I guess we just have to take our pick: nothing he said in the Commons on Monday added much to the picture.

All too tellingly, what this latest Euro-spat most illustrates is the low grade of political debate in this country about whether or not we should stay in Europe. This important matter is reduced to the usual playground spat, complete with play-acting and tit-for-tatting insults.

What we never seem to hear is a sensible, level-headed discussion about whether or not being part of Europe is good for Britain. Even to suggest such a thing will set some people off like car alarms on a windy day. Yet a recent Ipsos MORI opinion poll discovered the highest level of support for staying in the EU singe 1991.

As Ben Page, chief executive of the polling company, wrote in The Observer at the weekend, most voters are pragmatic about Europe: “Most are not obsessed about it – only eight per cent spontaneously see it as the key problem facing Britain.”

Well, you’d never guess that from the way the debate is conducted. And Mr Cameron getting red in the face about his credit-card bill doesn’t help much.

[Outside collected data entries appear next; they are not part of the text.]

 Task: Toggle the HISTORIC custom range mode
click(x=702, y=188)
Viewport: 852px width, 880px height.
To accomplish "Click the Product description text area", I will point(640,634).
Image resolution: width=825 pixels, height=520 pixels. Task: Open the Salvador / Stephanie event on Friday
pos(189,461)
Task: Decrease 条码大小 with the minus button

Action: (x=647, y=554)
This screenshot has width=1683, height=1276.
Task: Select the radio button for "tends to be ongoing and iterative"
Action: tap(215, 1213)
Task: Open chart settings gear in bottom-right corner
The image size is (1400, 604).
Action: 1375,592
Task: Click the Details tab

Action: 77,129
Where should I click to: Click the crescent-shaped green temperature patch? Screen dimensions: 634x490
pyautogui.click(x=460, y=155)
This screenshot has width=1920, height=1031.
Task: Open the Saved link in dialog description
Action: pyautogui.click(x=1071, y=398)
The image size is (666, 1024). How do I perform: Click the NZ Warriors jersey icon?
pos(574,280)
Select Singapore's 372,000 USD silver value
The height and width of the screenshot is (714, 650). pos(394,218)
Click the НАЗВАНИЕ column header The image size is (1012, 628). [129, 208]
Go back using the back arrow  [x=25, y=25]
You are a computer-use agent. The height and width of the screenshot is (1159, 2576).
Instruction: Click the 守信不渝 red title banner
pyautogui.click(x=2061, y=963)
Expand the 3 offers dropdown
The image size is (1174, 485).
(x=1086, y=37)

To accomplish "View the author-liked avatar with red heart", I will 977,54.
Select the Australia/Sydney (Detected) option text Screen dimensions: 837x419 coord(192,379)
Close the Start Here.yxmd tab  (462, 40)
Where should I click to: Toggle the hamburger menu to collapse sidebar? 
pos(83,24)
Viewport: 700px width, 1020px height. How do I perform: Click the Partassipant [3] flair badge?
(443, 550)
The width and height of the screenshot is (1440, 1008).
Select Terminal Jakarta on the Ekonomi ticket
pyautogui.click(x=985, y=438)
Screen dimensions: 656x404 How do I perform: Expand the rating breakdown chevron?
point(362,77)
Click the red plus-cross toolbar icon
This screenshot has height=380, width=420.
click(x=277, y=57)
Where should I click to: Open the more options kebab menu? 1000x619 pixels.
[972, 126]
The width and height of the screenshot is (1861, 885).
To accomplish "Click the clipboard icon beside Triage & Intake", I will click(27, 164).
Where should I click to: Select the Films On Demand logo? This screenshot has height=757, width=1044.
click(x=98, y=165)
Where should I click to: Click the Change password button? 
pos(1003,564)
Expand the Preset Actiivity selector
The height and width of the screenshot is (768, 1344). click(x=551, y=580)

And, yes, I do realise there is one flaw in my chosen parallel: David Cameron is probably too rich to have ever needed to use a credit card, but never mind.


• ON MONDAY during a trip to Leeds, David Cameron was involved in a random-seeming incident when a man appeared to shove into him as he left a press conference.

The man claimed he was jogging. Well, he didn’t look much like a jogger to me. As for the predictable security fuss, in the end a public space is a public space and, aside from being encased in a bubble, Prime Ministers will always face some risk.

Worth cherishing in this matter is the police statement. After being briefly detained, the man was “de-arrested and allowed on his way”.

I wonder if he was “de-questioned” too; or, indeed, if he was “de-detained”.